* What you should do
Directions for the data below: repeat exactly the lines from the one with "Data Deletion (433, 1758)" through the one with "9160446777 (143, 1652)", both included, and omit all pictures.

■ ■ ■ ■

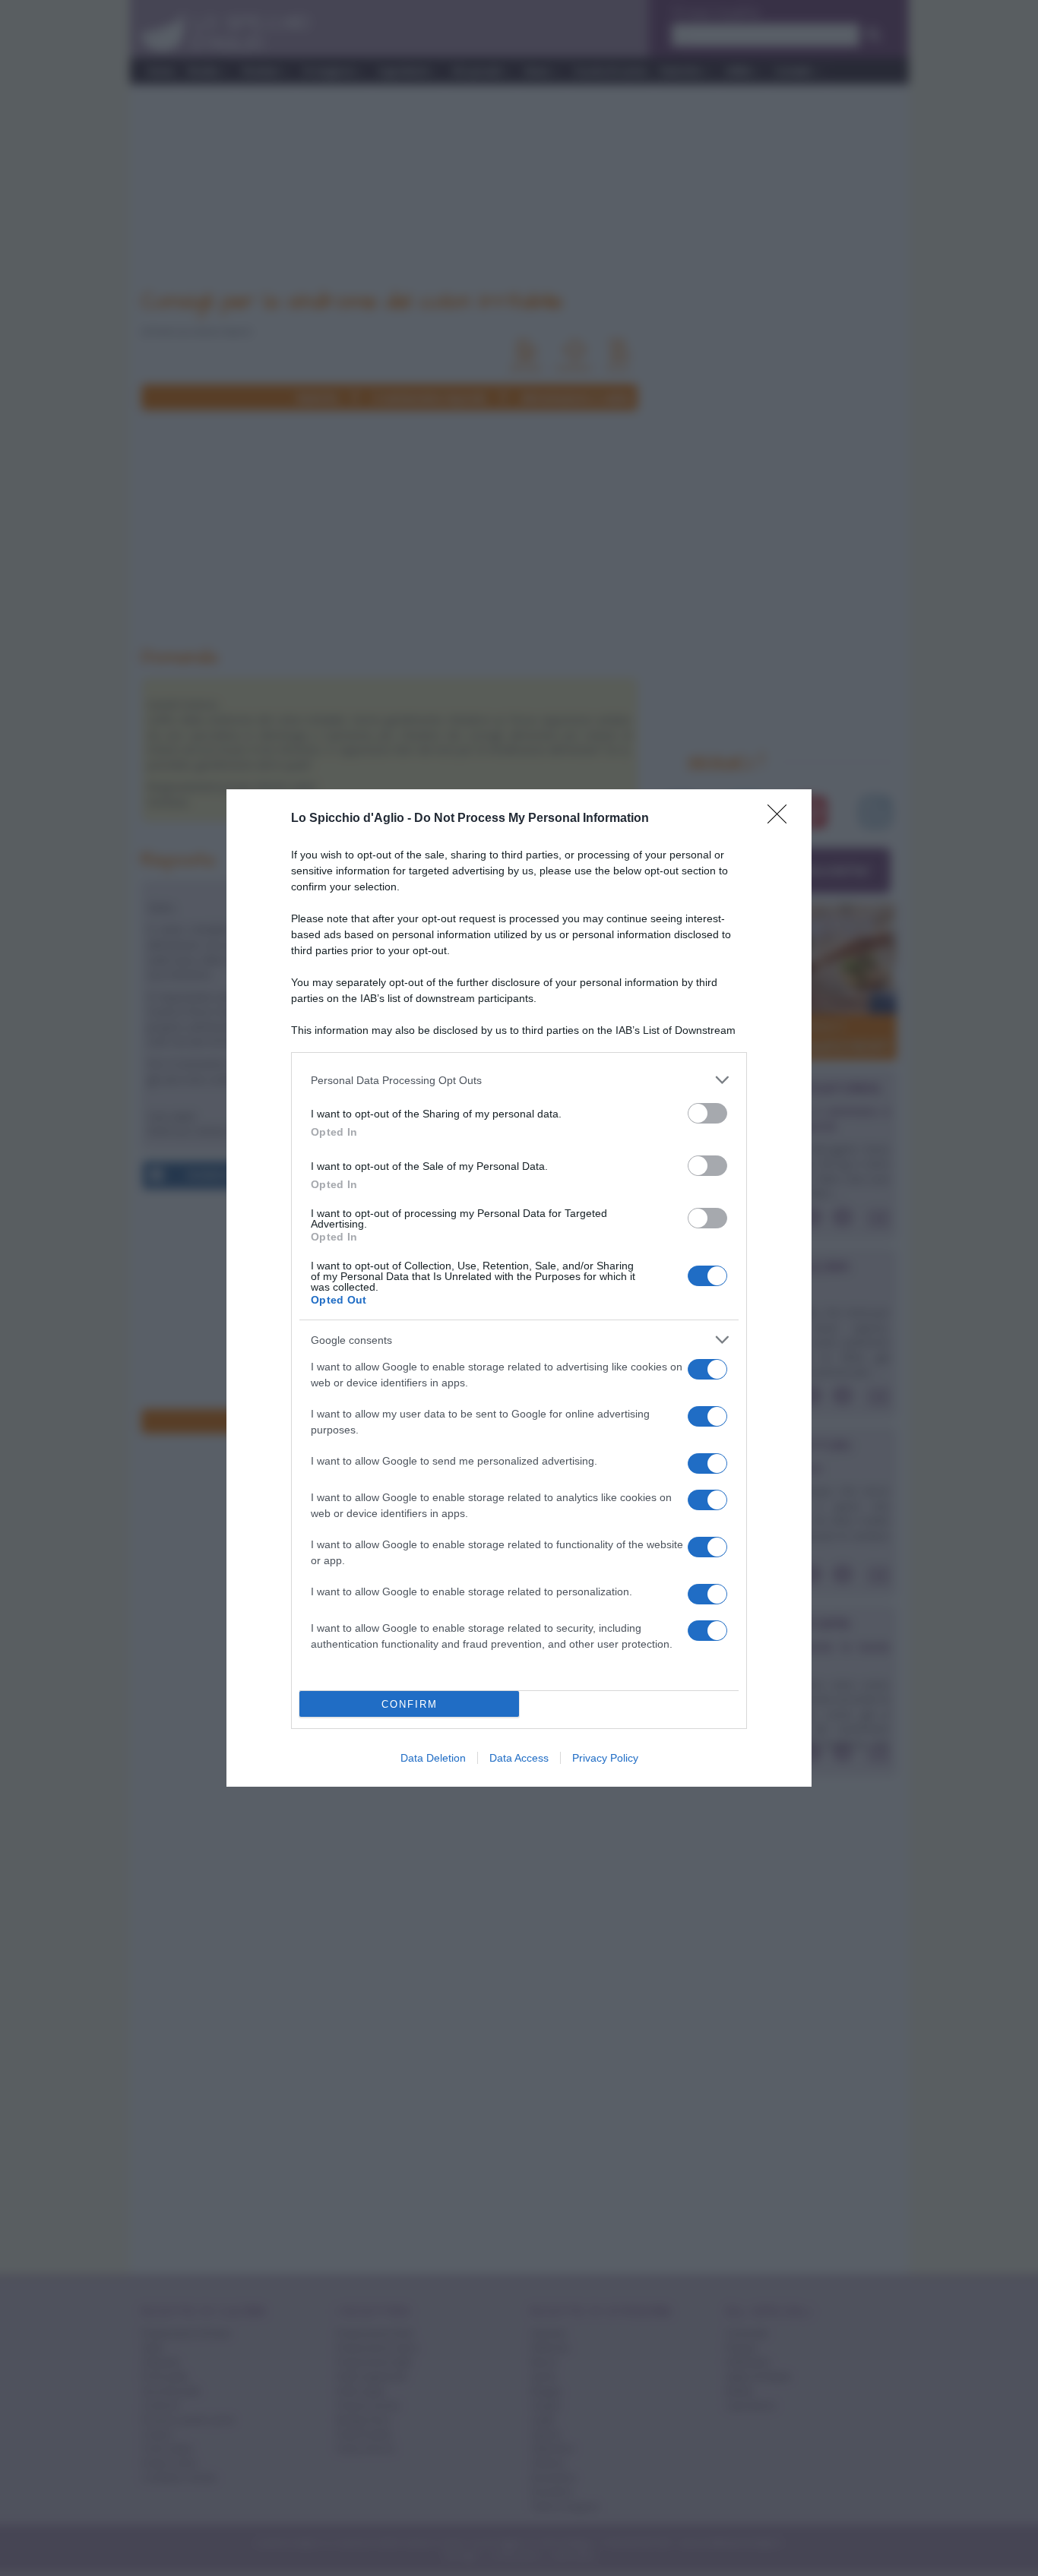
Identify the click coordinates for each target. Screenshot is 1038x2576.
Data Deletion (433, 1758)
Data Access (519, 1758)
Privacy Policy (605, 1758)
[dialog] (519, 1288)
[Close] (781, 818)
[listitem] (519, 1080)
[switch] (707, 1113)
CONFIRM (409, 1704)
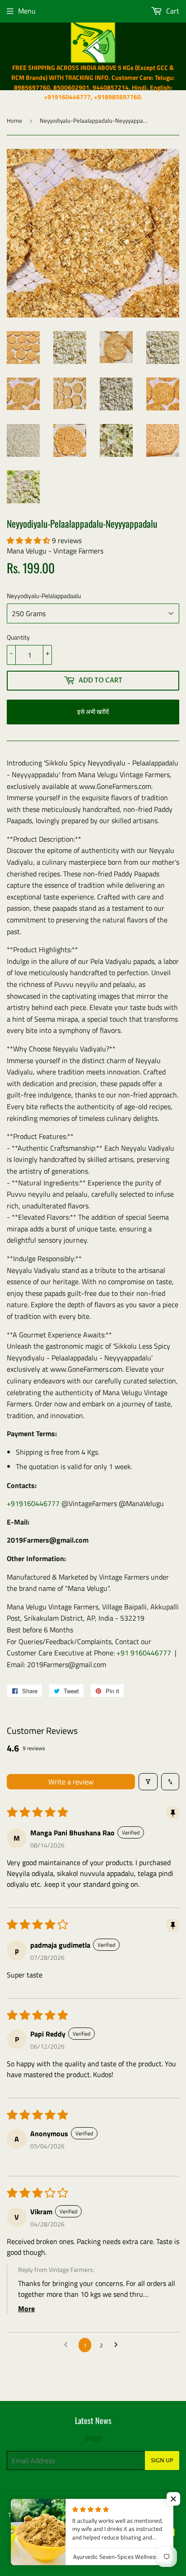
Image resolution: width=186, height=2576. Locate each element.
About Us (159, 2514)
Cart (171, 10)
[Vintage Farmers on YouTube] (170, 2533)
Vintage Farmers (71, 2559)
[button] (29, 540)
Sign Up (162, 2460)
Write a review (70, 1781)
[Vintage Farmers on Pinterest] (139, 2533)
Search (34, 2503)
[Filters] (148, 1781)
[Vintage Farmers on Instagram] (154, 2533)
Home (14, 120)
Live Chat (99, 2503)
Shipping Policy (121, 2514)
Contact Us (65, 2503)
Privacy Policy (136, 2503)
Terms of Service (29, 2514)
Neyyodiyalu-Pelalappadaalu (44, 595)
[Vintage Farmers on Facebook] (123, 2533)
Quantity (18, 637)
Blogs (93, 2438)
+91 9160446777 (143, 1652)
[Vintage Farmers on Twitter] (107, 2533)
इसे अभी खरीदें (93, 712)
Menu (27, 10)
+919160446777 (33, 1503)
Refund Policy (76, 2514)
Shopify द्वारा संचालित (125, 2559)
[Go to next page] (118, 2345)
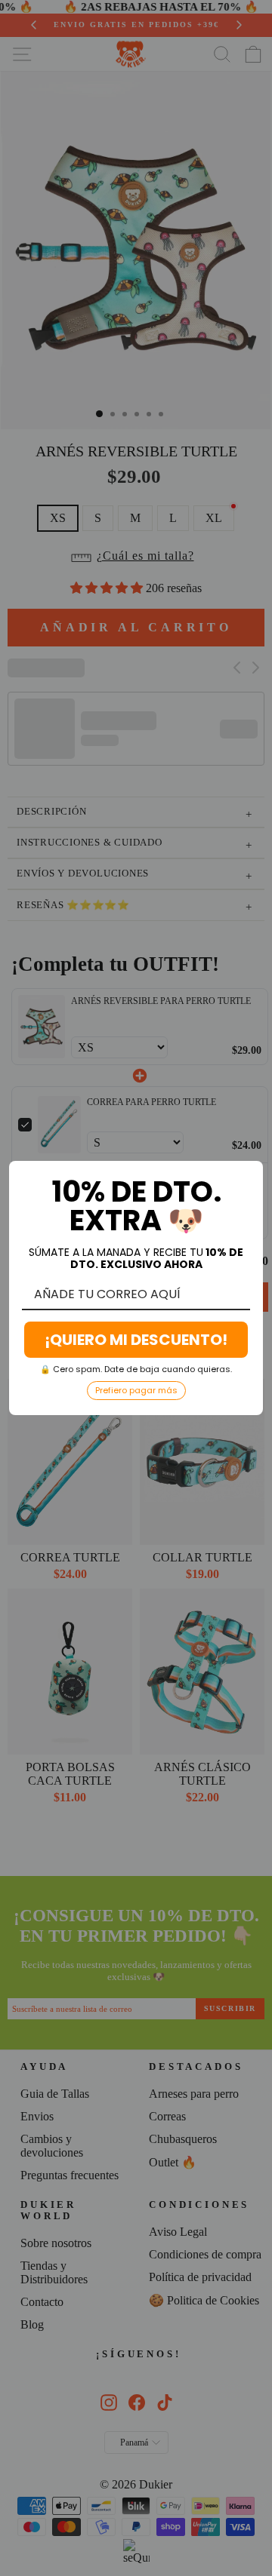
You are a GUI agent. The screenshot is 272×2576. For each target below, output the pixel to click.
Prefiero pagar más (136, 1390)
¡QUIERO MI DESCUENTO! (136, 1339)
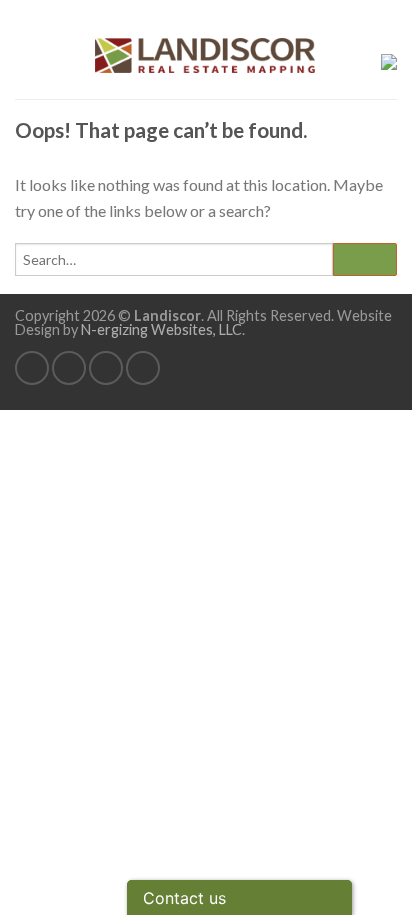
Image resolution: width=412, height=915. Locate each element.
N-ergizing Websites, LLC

■ ■ ■ ■

* Answer section
Data Deletion (433, 1758)
Data Access (519, 1758)
Privacy Policy (605, 1758)
[dialog] (519, 1288)
[Close] (781, 818)
[listitem] (519, 1080)
[switch] (707, 1113)
CONFIRM (409, 1704)
Image resolution: width=186, height=2576. Locate each element.
About Us (159, 2514)
Cart (171, 10)
[Vintage Farmers on YouTube] (170, 2533)
Vintage Farmers (71, 2559)
[button] (29, 540)
Sign Up (162, 2460)
Write a review (70, 1781)
[Vintage Farmers on Pinterest] (139, 2533)
Search (34, 2503)
[Filters] (148, 1781)
[Vintage Farmers on Instagram] (154, 2533)
Home (14, 120)
Live Chat (99, 2503)
Shipping Policy (121, 2514)
Contact Us (65, 2503)
Privacy Policy (136, 2503)
Terms of Service (29, 2514)
Neyyodiyalu-Pelalappadaalu (44, 595)
[Vintage Farmers on Facebook] (123, 2533)
Quantity (18, 637)
Blogs (93, 2438)
+91 9160446777 (143, 1652)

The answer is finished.